The MIoT-FL system achieved classification accuracy scores of 84.92%, 89.32%, and 98.21% for heart disease prediction when tested with differential privacy parameters ɛ = 1, 2, and 4, respectively.
The proposed MIoT-FL system provides high classification accuracy for ECG-based heart disease prediction while maintaining strong privacy protections against data breaches and inference attacks.
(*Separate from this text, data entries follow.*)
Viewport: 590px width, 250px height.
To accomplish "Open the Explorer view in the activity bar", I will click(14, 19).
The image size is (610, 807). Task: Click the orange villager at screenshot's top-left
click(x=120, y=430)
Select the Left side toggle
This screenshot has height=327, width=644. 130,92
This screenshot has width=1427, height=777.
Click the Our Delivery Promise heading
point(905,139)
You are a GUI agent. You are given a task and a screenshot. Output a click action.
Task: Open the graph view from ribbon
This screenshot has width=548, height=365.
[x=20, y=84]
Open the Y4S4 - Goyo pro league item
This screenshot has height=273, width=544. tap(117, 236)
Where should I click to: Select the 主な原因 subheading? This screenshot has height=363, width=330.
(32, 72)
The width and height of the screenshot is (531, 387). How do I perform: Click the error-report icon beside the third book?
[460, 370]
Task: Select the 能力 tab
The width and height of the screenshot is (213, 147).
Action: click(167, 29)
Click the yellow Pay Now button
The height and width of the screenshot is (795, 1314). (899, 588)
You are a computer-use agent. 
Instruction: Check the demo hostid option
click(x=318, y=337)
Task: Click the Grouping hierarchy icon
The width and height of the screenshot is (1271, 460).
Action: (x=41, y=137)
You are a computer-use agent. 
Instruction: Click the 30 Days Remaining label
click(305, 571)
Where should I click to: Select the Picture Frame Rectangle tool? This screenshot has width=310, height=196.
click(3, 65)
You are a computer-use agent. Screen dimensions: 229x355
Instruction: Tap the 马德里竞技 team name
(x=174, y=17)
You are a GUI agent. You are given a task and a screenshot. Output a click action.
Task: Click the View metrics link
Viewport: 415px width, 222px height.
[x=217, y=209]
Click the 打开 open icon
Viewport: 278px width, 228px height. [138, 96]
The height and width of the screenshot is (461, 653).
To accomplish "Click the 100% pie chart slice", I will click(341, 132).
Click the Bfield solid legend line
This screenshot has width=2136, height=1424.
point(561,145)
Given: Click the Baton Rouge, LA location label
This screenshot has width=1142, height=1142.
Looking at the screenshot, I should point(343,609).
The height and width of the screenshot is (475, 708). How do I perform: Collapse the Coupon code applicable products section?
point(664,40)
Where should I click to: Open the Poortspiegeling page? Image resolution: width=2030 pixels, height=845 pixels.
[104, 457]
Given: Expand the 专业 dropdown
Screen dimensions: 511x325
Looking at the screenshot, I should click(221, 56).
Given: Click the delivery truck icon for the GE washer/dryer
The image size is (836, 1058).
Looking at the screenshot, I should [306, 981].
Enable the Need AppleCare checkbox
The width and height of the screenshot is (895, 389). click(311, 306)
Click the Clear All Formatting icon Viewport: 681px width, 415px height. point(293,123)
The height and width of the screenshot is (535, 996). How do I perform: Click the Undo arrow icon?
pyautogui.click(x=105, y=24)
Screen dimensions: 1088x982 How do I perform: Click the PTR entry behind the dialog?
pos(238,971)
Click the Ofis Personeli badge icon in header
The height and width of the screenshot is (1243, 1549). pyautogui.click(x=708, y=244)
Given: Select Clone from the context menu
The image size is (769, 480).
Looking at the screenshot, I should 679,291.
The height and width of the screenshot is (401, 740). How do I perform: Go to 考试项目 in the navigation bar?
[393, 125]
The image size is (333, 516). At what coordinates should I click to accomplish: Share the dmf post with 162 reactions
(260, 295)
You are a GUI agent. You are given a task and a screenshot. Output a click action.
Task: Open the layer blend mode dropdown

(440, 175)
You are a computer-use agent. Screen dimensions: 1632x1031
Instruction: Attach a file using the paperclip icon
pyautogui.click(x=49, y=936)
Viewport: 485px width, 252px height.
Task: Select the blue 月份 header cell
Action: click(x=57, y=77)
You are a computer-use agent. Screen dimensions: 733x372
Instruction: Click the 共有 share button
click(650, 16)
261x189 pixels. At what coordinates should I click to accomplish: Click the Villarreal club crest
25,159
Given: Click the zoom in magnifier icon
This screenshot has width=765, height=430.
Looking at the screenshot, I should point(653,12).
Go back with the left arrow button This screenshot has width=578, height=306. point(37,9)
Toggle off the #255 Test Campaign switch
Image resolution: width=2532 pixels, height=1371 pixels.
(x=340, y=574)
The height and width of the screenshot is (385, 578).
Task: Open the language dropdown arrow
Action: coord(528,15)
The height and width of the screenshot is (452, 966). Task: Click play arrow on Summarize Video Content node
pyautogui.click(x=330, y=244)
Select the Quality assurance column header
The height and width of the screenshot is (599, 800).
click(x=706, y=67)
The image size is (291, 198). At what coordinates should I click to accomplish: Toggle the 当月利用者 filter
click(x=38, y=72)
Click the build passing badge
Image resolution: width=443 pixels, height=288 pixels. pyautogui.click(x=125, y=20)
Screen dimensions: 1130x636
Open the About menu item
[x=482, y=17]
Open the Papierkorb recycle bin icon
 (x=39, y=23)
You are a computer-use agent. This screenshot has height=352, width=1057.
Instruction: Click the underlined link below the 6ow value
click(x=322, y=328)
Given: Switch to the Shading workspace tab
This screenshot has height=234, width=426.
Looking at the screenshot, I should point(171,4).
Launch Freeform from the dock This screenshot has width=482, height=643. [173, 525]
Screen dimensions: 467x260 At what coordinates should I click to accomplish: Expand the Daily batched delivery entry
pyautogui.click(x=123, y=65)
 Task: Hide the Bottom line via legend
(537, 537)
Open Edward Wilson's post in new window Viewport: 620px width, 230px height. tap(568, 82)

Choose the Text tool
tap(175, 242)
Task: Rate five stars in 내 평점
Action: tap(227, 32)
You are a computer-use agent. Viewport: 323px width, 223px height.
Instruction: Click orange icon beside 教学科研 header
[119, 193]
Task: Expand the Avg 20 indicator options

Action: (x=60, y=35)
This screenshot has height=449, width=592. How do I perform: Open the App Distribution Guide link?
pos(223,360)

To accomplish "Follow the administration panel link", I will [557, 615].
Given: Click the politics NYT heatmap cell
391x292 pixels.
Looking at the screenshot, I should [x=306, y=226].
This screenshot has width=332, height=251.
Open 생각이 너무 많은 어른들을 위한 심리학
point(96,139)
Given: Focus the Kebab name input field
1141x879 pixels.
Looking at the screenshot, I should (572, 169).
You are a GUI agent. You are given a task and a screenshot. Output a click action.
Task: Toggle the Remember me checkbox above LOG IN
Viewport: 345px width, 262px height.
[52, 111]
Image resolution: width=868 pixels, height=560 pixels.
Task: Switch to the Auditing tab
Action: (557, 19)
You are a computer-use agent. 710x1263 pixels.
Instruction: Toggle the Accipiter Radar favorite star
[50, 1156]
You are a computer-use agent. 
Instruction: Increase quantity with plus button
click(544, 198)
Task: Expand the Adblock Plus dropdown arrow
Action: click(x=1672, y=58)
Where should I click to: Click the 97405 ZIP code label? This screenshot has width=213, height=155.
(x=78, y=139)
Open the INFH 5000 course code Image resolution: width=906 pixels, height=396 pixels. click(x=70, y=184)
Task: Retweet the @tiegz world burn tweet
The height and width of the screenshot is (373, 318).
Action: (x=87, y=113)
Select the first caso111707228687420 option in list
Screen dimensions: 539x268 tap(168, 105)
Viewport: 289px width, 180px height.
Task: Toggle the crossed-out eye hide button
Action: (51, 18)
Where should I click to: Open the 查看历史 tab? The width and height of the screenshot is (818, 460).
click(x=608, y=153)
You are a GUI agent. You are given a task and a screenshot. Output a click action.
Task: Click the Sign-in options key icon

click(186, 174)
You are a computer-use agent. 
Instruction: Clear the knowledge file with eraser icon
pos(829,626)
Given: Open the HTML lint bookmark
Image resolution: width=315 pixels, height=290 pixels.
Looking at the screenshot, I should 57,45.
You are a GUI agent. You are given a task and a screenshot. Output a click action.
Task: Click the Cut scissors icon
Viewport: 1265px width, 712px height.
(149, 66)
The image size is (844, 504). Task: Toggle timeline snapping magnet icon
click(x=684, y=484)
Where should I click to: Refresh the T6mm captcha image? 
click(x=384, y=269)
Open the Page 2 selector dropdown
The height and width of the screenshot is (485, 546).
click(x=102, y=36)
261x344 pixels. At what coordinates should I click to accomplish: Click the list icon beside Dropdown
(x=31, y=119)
Medical Internet of Things (MIoT) devices are becoming more common in the healthcare field, and are being used by more and more people to talk to doctors directly on a regular basis. Machine learning algorithms that do not require the collection of patient data and its combination with other types of patient data that have already been collected enable MIoT devices to perform large-scale real-time patient monitoring and diagnostics, as well as offering personalised treatment opportunities. Federated learning (FL) is a different, more decentralised approach that still protects patients’ privacy and safety. This paper introduces a MIoT-based federated learning (MIoT-FL) system and its corresponding architecture, which is designed to protect electrocardiography data for cardiac disease prediction. The proposed architecture incorporates Secure Aggregation techniques and Differential Privacy protections, as well as Expedited Authentication, to ensure secure communication between MIOT devices. Experimental results demonstrate that the MIOT-FL system uses FL to improve predictive accuracy while reducing the risk of data breaches, inference attacks and model poisoning. Experimental evaluation of the MIT-BIH arrhythmia dataset demonstrates that the MIOT-FL system surpasses all prior FL systems in terms of privacy, classification accuracy and prevention of inference attacks. Classification accuracy scores were 84.92%, 89.32% and 98.21% when tested with ɛ = 1 , 2 and 4, respectively. This proposed MIOT-FL system provides a safe and private means of predicting heart disease. It also sets new standards for smart, privacy-focused healthcare solutions, making healthcare operations more efficient and data safer while ensuring compliance with legal standards
Singh et al. (Wed,) conducted a other in Heart disease (arrhythmia). MIoT-FL system vs. Prior FL systems was evaluated on Classification accuracy. The MIoT-FL system achieved classification accuracy scores of 84.92%, 89.32%, and 98.21% for heart disease prediction when tested with differential privacy parameters ɛ = 1, 2, and 4, respectively.